Someone Could Make a Lot of Money with Personal Finance Software

Mark Hedlund, the founder of shuttered personal finance Web app Wesabe, has written a fantastic post-mortem on his experience entitled “Why Wesabe Lost to Mint.” It offers tremendously candid insight into what they did wrong at Wesabe, what Mint did right, and the surprisingly persistent myths around failures and successes in both camps.

This is a story that is of course full of valuable lessons for entrepreneurs and anyone trying to create a product in a competitive marketplace. What’s even more interesting for me is that the last chapter has hardly been written in this category of software. This is not a case where Wesabe lost and Mint took the market, lock, stock and barrel. There’s still tremendous opportunity in personal finance software, mostly because, in its current state ca. 2010, most of these applications don’t fulfill their true purpose.

This is a point that’s very fresh in my mind. Having recently left a job with a healthy salary to hobble together income from multiple smaller sources while raising a young family, personal finance software has, unsurprisingly, become much, much more critical to me, and its failures much, much more evident.

Time and Money

For a good decade or so I was a Quicken for Mac user, and then a few years back I started using a desktop program called IGG Software’s iBank. They were both fine tools for helping me to balance my accounts, but they provided very little to really help me change my financial picture. This is true for most financial software: we’re still just getting out of the gate with it, living through a surprisingly lengthy first generation of ideas — or maybe slowly starting to emerge into a second generation. But we still have a long way to go.

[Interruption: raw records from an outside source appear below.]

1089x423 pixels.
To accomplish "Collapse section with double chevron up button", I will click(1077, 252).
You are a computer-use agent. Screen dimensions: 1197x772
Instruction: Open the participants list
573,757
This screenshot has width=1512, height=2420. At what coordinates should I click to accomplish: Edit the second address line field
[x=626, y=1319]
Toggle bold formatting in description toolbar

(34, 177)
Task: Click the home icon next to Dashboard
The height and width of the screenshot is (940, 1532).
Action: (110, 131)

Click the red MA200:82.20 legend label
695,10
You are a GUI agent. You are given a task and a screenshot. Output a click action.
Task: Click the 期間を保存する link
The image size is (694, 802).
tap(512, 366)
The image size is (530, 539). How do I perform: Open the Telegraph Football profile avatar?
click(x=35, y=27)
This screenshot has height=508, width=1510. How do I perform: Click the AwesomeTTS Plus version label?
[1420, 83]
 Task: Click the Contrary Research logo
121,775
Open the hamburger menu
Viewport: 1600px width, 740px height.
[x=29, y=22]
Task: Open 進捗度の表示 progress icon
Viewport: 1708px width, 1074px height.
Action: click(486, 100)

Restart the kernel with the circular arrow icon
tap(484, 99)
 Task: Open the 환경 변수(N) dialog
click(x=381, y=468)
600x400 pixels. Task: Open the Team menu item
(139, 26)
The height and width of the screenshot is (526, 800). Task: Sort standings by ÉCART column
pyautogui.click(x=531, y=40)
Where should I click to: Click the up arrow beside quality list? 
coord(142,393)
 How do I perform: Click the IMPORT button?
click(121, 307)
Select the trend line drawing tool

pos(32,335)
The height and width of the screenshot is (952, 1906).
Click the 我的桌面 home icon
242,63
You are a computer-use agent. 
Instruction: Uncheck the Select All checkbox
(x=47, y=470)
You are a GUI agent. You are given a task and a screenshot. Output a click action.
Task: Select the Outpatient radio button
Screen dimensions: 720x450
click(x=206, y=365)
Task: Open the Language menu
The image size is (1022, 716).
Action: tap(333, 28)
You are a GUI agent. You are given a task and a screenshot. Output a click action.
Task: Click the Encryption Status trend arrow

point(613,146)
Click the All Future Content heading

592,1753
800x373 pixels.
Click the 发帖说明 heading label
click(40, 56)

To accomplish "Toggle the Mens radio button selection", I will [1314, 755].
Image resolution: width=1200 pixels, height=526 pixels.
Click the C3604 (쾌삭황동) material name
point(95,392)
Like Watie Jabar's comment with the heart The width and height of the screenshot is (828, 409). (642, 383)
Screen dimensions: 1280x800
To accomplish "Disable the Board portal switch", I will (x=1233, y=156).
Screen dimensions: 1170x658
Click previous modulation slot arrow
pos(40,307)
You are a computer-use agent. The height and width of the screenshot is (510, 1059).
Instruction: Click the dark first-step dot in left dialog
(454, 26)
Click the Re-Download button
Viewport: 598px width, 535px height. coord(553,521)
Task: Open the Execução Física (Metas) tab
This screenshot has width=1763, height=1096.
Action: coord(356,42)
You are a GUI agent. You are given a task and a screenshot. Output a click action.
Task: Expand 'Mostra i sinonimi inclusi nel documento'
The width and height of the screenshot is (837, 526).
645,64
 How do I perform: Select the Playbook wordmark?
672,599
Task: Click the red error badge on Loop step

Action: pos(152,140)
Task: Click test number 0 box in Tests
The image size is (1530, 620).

Moving the functionality of Quicken to the Web is progress, and adding social tagging and features and automated categorization are steps forward too. These are things that the Wesabes and Mints of the world have done well.

On the whole though, most of the personal finance applications I’ve come across are still not particularly imaginative or insightful tools, including Mint. I liken the category to digital calendaring. Using Outlook/Exchange or Google Calendar is a significant upgrade from a paper desk calendar, but it really hasn’t changed the way we approach the management of our time, and it certainly doesn’t result in us having more time. No one would say digital calendaring has solved that problem.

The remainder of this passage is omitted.